Day69 - 07 Juillet 2011: Vous imaginez bien qu'avec mon avatar je suis pas prêt de couler ce groupe , je n'aime que moyennement leur premier album mais pour moi celui la est absolument irréprochable , certes c'est technique mais chiant non je trouve pas , pour moi il y a vraiment rien a redire , niveaux production , ambiance , vocal , artwork , thématique , c'est simple c'est juste une merveille , exactement ce que j'aime . Ce serais vraiment une très bonne surprise si ils arrivaient a me foutre la même claque en live.

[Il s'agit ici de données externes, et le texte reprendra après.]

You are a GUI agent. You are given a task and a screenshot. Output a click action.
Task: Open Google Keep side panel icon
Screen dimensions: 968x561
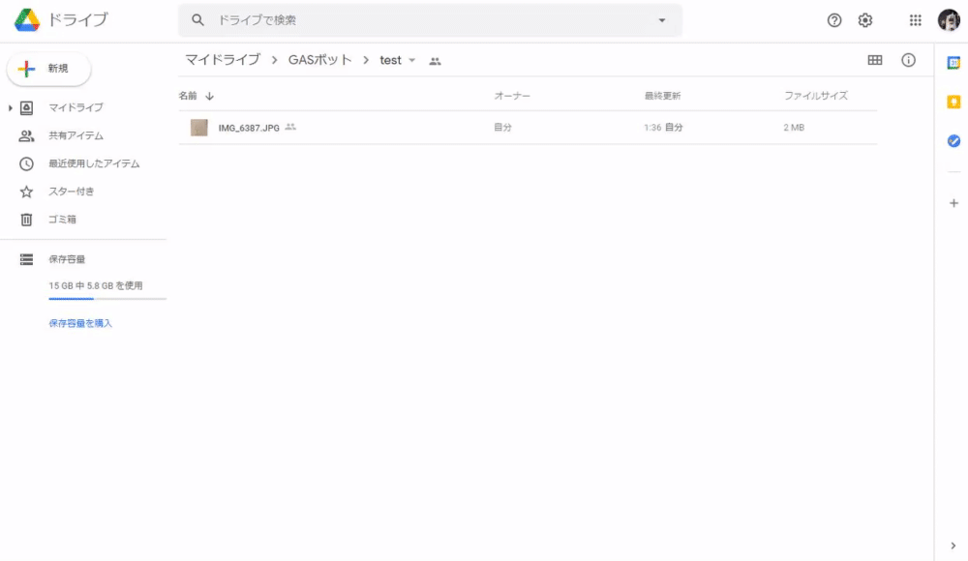(x=953, y=102)
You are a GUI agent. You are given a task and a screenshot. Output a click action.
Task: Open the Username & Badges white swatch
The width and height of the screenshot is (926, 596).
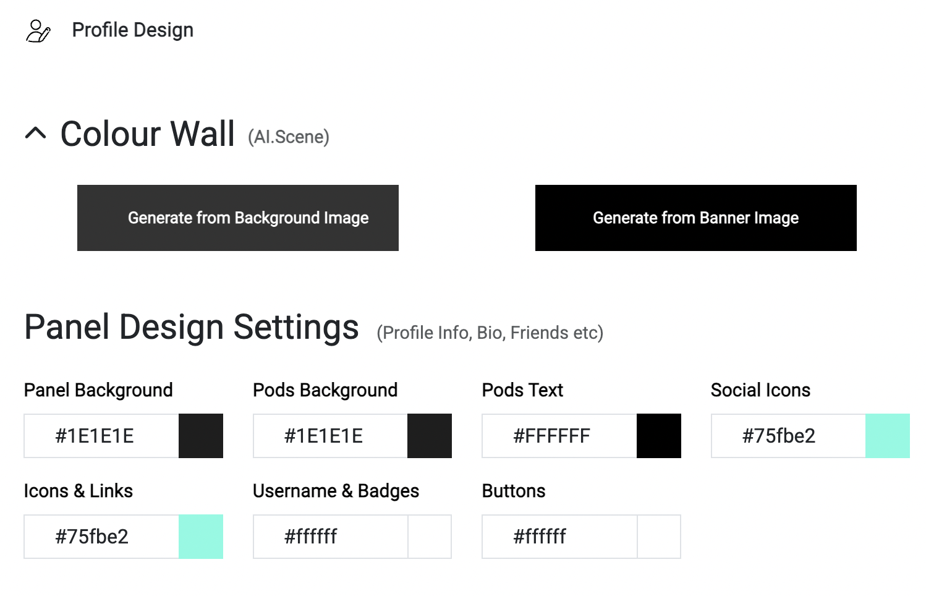point(430,537)
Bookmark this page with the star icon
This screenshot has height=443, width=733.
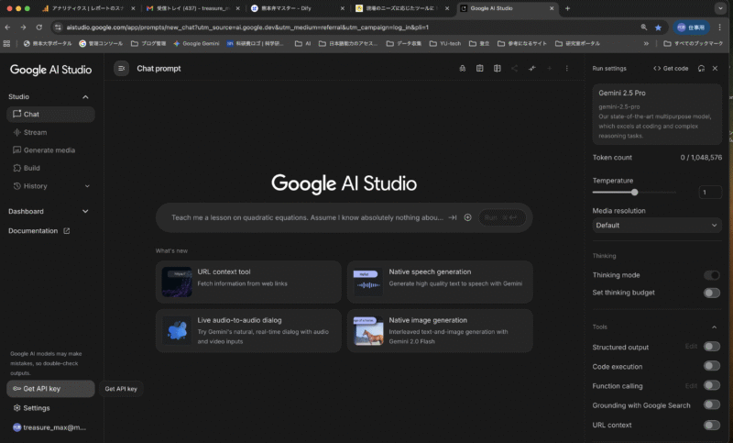click(x=658, y=28)

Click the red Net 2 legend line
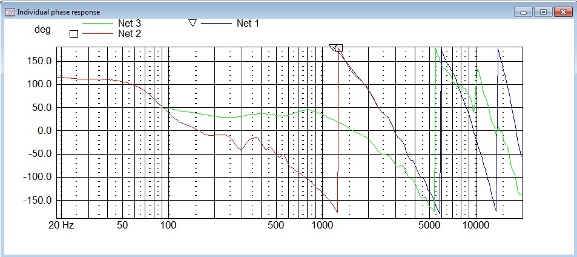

David_Bordg - 20 Septembre 2015: Cet album est tout bonnement extraordinaire, et tout comme toi a l époque j avais trouvé le premier bien moins novateur et déroutant!!
Fabien - 12 Juin 2019:

J'ai boudé Planetary Duality à sa sortie, pour finalement l'acheter récemment à une brocante paumée (!) pour quatre Euros. Disque très sympa, quoique scolaire, influencé par Necrophagist, Spawn of Possession, la scène technique québécoise, plus quelques éléments prog’ à la Swanö. The Faceless reste à l’école en piochant dans différents râteliers et en utilisant carrément du papier-calque sur plusieurs plans, bien qu’intrinsèquement il n’y ait pas grand-chose à redire sur la qualité des compositions et de l'interprétation, que j'aurais toutefois aimées moins cliniques. ++ FABIEN.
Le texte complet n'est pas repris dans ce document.